I know that it’s axiomatic that poor people are helpless victims. But in the case of these mortgages [i.e., bubble-era ARM/no-doc/exotic mortgages], that is a really hard sell. The banks did not take from poor people. They gave to poor people….I’m sorry, but if you borrowed up to 100 percent of the value of the house or more, then all you really lost were your moving expenses.

What about predatory lending? As I understand it, the idea of predatory lending is to saddle the borrower with an expensive mortgage so that you can foreclose on the property and sell it at a profit. How many times did that happen? Have you read of a single instance in the past three years where the bank made a profit on a foreclosure?

Put aside the question of whether or not poor people really have suffered thanks to exotic mortgages, a problem that I think Kling dismisses much too easily. From a systemic point of view, the real issue is that predatory lending on a large scale helped to massively inflate the housing/credit bubble of the aughts. If the home loan market had been regulated stringently enough to keep mortgage lending relatively sober, the bubble most likely would have been half the size it ended up at, the credit derivative tidal wave never would have picked up a lot of steam, the bursting of the bubble would have kicked off a normal-sized recession instead of a near-depression, and the banking system would have survived without massive government intervention.

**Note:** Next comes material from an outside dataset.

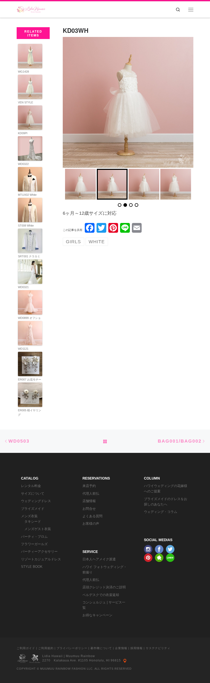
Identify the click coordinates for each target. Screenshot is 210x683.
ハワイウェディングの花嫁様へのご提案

Of course, the proposed CFPA would do a lot more than just regulate mortgage lending, and we can argue about whether that regulation would be a good thing. But the Fed obviously did a lousy job of reining in mortgage brokers during the past decade, and since property is by far our biggest (and most dangerous) asset class, doing a better job of that is a key part of preventing a repeat of 2008. Giving that responsibility to someone who takes it more seriously seems like a pretty good idea to me.